As far as I understand, kernel density estimation does not make any assumptions on the moments of the underlying density, and just requires smoothness. The Cauchy density function is quite smooth. Even still, when I try to do KDE using density() in R for random draws from Cauchy distribution, I get incredibly inaccurate answers:

set.seed(1)
foo <- seq(-50, 50, length = 1e3)
plot(foo, dt(foo, df = 1), type = 'l')
lines(density(rt(1e3, df = 1)), col = "red")

produces this plot:

Repeat the above with different seeds or increasing the sample size can give further erratic estimates. The default kernel is Gaussian in R. Changing the kernel to any of the other options doesn't improve the output.

Question: What assumptions does Cauchy violate for KDEs? If it doesn't, then why do we see KDEs failing so miserably here?

Edit: @cdalitz has identified that the problem is where the kde is evaluating the density. The default is 3*bw*range(x), which for Cauchy can be quite large. Which means, by default density tries to estimate the KDE at 512 points sparsely distributed on the x-axis.
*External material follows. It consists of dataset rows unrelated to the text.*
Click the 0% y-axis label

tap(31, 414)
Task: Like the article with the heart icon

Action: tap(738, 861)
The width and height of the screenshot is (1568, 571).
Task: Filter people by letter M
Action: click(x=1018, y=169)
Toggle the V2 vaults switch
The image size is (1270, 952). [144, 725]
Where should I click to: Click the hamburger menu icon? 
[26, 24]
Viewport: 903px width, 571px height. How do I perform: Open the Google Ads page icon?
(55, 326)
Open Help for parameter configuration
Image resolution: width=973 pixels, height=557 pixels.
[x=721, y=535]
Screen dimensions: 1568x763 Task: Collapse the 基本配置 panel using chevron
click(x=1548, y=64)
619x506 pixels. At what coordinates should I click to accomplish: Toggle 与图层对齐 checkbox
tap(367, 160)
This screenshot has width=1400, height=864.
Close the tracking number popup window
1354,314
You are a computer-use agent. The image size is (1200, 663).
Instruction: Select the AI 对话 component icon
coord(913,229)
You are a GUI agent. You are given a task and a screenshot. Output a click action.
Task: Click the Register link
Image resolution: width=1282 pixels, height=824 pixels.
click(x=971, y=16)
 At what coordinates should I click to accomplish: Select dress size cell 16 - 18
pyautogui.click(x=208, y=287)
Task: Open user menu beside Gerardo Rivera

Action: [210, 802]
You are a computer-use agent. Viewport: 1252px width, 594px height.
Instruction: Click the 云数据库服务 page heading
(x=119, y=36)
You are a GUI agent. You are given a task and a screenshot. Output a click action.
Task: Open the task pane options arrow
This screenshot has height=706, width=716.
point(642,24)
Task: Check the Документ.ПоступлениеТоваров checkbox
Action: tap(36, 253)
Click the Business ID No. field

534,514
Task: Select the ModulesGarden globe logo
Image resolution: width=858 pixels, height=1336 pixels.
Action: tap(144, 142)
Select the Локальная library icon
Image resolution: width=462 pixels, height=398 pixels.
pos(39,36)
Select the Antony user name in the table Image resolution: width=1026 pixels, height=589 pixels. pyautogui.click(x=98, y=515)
To test this, I change the from and to in the density estimation and see that if I run density twice with two sets of evaluating points, so the densities match:

set.seed(1)
samp <- rt(1e4, df = 1)

bd <- 10
den1 <- density(samp, from=-bd, to=bd, n=512)
den2 <- density(samp, from =-2*bd, to = 2*bd,  n =512)

foo <- seq(-50, 50, length = 1e3)
plot(foo, dt(foo, df = 1), type = 'l')
lines(den2, col = "blue", type = "b")
lines(den1, col = "red", type = "b")

This produces the estimates below:

The quality here is much better than before. However, now if instead of 2*bd, I change this to 50*bd, I get that the density estimate even around 0 is very different!

set.seed(1)
samp <- rt(1e4, df = 1)

bd <- 10
den1 <- density(samp, from=-bd, to=bd, n=512)
den2 <- density(samp, from =-50*bd, to = 50*bd,  n =512)

foo <- seq(-50, 50, length = 1e3)
plot(foo, dt(foo, df = 1), type = 'l', ylim = c(0,.7))
lines(den2, col = "blue", type = "b")
lines(den1, col = "red", type = "b")

How does evaluating the density at sparse points change the density evaluation process around $x = 0$ (the bandwidth chosen is the same for both den1 and den2)? The KD estimate at any point $x$ is $$ \hat{f}(x) = \dfrac{1}{nh} \sum_{t=1}^{n} K\left( \dfrac{x - x_i}{h}\right)\,. $$

The density estimate shouldn't change at a given value of $x = a_1$ if the density is also being evaluated at other points. What am I missing here?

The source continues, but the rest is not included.